It has been recommended that a transition course “should help in developing the coping skills (the student) need(s) to effectively deal with the challenges presented by new environments” (Teunissen 2011); otherwise, the course may not advance the students learning in an effective way. This chapter endeavors to familiarize the reader with this discourse. Throughout this chapter a review of the literature specific to each type of course will be described. Despite a paucity of scholarship of these courses in general, their emersion is not surprising. Dreyfus described the Five-Stage Model of Adult Skill Acquisition to include the novice, the advanced beginner, the competent learner, the proficient and the expert. This model has been applied to medical education across the spectrum from medical student to attending physician. However, if it were to be applied to being a medical student, one could argue that the first-year medical student is the novice and the graduating senior, although still a novice clinician, should either be a proficient or expert medical student. These courses fall in the natural transitions where student would be transitioning from one developmental phase of being a medical student to another.
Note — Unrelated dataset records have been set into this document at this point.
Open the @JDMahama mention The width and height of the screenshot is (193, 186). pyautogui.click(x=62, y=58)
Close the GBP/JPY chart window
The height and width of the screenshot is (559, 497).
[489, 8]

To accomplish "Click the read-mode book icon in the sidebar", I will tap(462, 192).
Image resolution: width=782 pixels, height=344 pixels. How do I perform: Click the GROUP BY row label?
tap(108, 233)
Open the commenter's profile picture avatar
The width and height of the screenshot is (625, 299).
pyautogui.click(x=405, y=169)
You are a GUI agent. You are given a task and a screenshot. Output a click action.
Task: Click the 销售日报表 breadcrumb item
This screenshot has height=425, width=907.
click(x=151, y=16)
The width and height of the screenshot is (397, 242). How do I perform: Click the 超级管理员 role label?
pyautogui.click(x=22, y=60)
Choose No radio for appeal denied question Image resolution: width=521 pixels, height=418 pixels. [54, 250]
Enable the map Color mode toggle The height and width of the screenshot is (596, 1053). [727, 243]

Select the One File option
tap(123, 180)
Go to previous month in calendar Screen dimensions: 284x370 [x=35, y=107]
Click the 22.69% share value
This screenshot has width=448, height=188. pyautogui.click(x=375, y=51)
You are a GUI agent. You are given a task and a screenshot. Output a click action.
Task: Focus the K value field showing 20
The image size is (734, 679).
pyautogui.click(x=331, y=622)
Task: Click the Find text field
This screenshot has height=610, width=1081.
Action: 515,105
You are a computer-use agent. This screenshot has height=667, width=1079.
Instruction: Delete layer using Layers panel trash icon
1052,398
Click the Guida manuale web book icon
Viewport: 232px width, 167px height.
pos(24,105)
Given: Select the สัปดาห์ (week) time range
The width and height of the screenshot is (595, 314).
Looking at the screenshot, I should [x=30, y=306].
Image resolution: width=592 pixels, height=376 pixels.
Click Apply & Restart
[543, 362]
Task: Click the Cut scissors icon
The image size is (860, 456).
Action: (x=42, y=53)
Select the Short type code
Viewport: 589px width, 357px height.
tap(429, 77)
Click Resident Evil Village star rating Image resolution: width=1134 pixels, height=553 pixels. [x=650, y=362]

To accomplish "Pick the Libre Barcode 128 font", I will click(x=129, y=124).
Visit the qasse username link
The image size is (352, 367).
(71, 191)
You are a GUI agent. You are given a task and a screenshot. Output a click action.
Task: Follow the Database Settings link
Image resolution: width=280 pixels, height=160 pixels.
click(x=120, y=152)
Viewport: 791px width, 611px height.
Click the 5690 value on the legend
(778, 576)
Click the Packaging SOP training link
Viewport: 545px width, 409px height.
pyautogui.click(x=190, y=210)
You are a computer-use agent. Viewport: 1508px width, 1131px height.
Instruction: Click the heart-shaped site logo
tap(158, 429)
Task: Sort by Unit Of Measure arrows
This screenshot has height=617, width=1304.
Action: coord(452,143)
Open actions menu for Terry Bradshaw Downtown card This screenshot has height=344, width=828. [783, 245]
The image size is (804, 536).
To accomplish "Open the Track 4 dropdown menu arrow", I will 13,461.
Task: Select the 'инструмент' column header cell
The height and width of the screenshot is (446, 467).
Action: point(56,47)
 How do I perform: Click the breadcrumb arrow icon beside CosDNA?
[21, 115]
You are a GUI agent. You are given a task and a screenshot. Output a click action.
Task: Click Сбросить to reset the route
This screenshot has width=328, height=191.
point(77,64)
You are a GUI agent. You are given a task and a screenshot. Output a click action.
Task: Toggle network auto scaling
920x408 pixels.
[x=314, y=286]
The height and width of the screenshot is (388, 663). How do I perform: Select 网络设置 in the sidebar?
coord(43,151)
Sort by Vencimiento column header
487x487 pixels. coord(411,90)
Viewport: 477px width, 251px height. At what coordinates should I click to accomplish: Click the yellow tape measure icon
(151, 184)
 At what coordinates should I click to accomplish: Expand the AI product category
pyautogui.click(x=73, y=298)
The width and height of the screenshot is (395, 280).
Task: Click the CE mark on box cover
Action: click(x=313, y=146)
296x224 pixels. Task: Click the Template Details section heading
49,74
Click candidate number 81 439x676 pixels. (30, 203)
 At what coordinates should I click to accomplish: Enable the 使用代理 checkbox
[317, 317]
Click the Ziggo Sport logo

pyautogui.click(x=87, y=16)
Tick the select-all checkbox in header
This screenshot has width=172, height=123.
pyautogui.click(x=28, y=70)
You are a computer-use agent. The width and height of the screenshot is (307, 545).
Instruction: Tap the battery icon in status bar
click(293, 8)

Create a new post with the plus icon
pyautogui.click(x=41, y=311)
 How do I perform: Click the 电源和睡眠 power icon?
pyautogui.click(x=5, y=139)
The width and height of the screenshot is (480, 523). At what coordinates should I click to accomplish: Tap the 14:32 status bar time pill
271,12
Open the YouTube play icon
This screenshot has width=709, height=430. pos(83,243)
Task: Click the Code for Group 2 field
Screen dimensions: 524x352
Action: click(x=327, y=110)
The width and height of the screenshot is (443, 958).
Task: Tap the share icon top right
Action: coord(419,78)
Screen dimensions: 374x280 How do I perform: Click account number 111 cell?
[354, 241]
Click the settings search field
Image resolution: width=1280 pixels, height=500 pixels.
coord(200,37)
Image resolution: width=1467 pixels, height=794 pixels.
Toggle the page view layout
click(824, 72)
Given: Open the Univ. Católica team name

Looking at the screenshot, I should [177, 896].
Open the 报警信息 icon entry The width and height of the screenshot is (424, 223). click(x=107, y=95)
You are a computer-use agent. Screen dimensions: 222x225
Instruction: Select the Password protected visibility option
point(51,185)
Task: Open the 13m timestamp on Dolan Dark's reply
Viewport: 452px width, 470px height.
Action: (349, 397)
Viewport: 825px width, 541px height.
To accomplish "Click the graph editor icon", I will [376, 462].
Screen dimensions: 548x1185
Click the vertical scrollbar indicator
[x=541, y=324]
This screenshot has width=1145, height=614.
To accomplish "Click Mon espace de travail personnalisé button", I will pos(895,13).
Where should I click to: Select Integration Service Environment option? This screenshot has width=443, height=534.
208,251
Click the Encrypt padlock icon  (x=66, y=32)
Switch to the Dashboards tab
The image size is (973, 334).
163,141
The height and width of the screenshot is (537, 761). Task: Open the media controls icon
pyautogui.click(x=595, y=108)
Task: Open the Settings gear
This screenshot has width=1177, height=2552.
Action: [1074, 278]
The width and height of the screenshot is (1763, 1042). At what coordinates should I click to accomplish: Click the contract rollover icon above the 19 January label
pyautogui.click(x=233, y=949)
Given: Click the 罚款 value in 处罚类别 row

In designing new transition courses, medical schools should consider the course’s goals, objectives, and what would be of value to the student. As with any other course, a needs assessment must be done. Extraneous or redundant material should not be included, but many will find that transition courses are ideal for covering LCME (Liaison Committee on Medical Education) requirements that do not fit elsewhere in the curriculum. The course should fill gaps within the curriculum, and an assessment should be done to see if the redundancies created are necessary, or do changes in other courses need to be made accordingly. Additionally, as core educators become more involved with the administrative aspects of the clerkships and courses they run, transition courses provide an opportunity to work one-on-one with students. This practice helps decrease psychological size of administrators, increase accessibility to administration and keep administrators in the trenches with students so that they understand student needs. Some institutions run longitudinal, interwoven transition courses by having the same faculty involved in all the transitions in their curriculum, thereby building strong relationships. Transition courses provide core administrators and educators the opportunity to instill the core values of the institution, thereby battling the hidden curriculum, while students are outside of other required coursework. Having no other coursework is more conducive bonding between peers as they go through these stressful transitions together.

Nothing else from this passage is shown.